### Texto citado

Juliano diz que a conversa com parlamentares têm surtido efeito para alertar sobre o problema. A julgar por estas manifestações, a expectativa é que o texto seja alterado para que o programa seja mesmo mantido. “Eles têm se mostrado muito preocupados com o que pode acontecer com o ProUni. E todos eles têm defendido que o intuito não é acabar com o programa, e sim mantê-lo”, contou. “O caminho é conversar para buscar alternativas que não trazem impacto ao programa, propondo emendas às propostas que entrarão em discussão.”
“O ProUni funciona exatamente como uma desoneração de IRPJ, CSLL, PIS e Cofins sobre as universidades participantes. A substituição do PIS e COFINS pela CBS, como está sendo proposto, deverá ser acompanhado de uma alteração na legislação que estabelece esse benefício fiscal”, ressalta o sócio do Daniel e Diniz Advocacia, Carlos Daniel, “pois essa substituição não pode ocorrer de forma automática, por se tratar de tributos distintos.”

######
### Informações extraídas

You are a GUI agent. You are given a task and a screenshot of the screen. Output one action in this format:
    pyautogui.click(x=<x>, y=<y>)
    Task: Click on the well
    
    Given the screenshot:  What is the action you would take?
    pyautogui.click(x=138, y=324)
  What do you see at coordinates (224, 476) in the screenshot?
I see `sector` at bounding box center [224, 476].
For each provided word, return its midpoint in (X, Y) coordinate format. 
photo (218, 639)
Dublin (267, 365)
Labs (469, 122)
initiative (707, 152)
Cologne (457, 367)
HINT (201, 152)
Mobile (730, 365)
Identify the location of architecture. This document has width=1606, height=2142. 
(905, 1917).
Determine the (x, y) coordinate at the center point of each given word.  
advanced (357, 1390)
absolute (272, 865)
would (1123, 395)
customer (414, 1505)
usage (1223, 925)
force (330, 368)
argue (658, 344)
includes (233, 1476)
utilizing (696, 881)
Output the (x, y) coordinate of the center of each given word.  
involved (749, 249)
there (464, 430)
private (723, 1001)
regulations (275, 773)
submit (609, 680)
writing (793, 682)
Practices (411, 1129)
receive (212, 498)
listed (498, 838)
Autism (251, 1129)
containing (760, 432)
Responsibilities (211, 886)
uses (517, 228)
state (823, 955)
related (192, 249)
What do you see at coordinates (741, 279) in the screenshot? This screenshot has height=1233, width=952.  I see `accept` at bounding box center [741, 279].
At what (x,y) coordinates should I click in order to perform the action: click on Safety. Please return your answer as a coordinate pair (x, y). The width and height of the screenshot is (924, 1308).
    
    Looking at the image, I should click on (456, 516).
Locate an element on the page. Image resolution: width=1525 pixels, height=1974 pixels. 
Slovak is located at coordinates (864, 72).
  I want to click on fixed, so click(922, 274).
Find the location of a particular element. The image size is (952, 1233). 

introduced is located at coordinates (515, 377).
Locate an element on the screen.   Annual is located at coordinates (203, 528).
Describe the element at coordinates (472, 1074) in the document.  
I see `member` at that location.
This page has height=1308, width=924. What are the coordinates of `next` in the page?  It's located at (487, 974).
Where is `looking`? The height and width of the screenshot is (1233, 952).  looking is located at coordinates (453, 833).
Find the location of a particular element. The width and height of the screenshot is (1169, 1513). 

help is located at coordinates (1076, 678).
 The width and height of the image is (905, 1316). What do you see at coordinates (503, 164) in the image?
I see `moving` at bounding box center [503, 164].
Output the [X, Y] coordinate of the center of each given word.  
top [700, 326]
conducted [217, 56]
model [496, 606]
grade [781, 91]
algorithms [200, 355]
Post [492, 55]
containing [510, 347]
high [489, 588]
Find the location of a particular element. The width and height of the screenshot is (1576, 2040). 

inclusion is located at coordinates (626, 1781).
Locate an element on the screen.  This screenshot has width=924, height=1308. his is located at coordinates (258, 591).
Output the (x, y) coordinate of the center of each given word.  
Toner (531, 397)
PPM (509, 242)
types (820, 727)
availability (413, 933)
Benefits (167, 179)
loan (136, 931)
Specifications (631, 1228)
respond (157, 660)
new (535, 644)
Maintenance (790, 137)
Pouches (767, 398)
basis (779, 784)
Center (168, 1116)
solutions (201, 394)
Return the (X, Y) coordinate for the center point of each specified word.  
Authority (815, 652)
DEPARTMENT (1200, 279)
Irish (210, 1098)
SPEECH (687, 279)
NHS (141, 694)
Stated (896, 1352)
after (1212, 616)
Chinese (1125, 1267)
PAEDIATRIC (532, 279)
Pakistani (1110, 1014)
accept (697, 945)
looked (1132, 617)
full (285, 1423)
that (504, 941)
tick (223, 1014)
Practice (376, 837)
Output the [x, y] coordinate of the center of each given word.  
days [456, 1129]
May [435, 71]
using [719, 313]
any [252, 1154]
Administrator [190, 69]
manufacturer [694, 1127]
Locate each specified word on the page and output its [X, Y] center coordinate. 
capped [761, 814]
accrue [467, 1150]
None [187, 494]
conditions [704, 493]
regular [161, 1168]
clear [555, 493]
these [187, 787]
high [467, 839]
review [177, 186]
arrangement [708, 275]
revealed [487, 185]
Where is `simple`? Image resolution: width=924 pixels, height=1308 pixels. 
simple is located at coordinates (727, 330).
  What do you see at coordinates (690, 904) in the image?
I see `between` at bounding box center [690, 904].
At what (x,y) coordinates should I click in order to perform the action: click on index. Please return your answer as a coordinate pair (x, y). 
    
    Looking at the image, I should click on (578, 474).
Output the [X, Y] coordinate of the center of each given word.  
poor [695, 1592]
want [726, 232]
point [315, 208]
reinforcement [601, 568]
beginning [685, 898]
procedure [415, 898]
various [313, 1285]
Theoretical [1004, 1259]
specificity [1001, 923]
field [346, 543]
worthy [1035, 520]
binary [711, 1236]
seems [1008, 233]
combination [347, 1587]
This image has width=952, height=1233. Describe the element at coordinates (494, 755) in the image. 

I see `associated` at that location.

######

### Tarefa a realizar
Retome o texto sobre o ProUni e a reforma tributária e dê continuidade a ele logo após a última frase. O material não é necessário.

### Resposta do exercício
Em relação ao IRPJ e CSLL, uma eventual redução das alíquotas cobradas, com a reforma, pode reduzir o tamanho da renúncia fiscal, alerta o tributarista. O efeito seria uma menor desoneração a estas faculdades.
“Portanto, sem as adaptações legislativas necessárias, a eliminação do PIS/Cofins e a redução das alíquotas de IRPJ/CSLL podem gerar um desinteresse das universidades em aderir ao programa”, aponta.